The company’s first major client was the University of Minnesota hockey team. Sieplinga said he spent a lot of time on the phone with the coach and eventually was able to ship the team some tape and branded water bottles and T-shirts.

“I was incredibly persistent,” he said. “The players were fighting over all the stuff.”

The branding is key, Sieplinga said of the smiling — and toothless — face that adorns everything Howie’s ships. He related it to a phase he went through in his younger years when he was skate boarding. He and his friends had to have Mr. Zog’s Sex Wax, a surfboard wax used to reduce friction on rails and other surfaces used for sliding.

“It was the dumbest product,” he said. “But it was all about the branding.”

The Howie’s brand may hook the customers but it keeps them by providing some of the highest-quality tape available. And then there’s the superstition factor.

“Hockey is very superstitious. If a player uses something and likes it, they want to use it forever,” Sieplinga said. “It’s a total grassroots hockey movement with solid brand loyalty.”

Sieplinga said the company avoids making any hard goods such as sticks, helmets and pads. “Companies like CCM, Bauer, Easton, Reebok and Warrior have a hold on those things,” he said. “We just want to stick to very good hockey accessories. And now we’re looking at ways to diversify.”

In addition to tape, Howie’s sells topnotch water bottles, stick wax, skate laces, mouth guards and pucks, and will rebrand some of its products with a team logo.
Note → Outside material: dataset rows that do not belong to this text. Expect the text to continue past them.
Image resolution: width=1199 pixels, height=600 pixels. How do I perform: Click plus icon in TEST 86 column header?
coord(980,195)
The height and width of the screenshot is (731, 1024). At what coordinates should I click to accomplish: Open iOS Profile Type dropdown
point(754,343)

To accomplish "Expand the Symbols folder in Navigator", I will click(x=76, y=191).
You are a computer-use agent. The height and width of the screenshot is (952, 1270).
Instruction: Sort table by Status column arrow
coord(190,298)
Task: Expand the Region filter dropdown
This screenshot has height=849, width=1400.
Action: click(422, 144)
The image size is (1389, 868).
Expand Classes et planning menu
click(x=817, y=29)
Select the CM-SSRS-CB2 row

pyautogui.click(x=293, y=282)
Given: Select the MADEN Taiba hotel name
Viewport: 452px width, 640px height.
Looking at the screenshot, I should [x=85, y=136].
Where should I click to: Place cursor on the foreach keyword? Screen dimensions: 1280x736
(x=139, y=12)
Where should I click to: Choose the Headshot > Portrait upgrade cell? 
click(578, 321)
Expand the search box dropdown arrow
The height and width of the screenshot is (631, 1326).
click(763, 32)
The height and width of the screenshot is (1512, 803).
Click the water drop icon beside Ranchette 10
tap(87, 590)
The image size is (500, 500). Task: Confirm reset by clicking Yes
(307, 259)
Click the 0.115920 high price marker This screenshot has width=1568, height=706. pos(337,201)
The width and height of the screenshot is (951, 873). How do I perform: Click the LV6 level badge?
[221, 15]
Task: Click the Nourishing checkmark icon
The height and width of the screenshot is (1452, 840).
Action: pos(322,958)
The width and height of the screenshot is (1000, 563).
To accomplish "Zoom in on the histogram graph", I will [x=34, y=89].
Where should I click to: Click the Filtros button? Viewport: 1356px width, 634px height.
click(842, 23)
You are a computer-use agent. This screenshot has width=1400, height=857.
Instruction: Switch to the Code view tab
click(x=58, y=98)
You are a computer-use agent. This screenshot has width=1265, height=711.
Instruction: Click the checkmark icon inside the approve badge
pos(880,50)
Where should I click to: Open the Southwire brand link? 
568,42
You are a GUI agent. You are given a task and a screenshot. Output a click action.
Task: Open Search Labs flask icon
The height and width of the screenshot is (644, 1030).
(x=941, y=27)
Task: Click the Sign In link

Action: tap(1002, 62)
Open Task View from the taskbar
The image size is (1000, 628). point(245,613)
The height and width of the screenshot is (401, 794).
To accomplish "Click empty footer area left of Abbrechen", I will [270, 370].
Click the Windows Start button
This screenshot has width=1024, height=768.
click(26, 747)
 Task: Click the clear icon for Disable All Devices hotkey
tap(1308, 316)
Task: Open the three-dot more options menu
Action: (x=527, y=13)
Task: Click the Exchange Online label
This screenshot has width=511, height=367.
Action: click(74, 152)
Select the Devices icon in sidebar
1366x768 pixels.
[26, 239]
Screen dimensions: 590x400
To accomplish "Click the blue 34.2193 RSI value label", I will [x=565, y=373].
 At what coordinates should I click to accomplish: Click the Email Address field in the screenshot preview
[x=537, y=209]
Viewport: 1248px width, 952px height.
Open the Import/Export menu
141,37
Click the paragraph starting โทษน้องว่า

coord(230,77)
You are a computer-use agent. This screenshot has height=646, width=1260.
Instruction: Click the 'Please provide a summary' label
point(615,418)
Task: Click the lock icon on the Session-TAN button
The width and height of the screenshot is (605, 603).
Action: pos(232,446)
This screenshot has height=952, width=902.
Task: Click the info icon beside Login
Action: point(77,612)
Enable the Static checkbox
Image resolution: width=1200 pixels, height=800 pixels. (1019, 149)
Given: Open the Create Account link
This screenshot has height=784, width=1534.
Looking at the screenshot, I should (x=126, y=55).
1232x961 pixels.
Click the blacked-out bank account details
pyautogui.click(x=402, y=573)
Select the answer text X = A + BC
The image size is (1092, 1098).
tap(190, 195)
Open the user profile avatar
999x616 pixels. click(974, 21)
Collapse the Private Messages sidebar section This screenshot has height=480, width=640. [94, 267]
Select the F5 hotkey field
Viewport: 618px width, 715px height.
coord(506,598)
Howie’s supplies seven National Hockey League locker rooms, nearly 75 percent of American Hockey League teams and half of NCAA Division I teams. An NHL team can spend more than $30,000 on hockey tape per season, according to Sieplinga.

There is one team that’s missing from Howie’s roster: the Detroit Red Wings. A long-time supplier relationship stands in his way, Sieplinga said, but he’s patient and hopes to someday take that supplier’s place. Until then, he relies on the players who take Howie’s stuff with them when they play at Joe Louis Arena.

“We’ve built so much trust with players, they don’t want to use anything else,” Sieplinga said. “It’s fun being the guy who makes a random product that everyone underestimates.”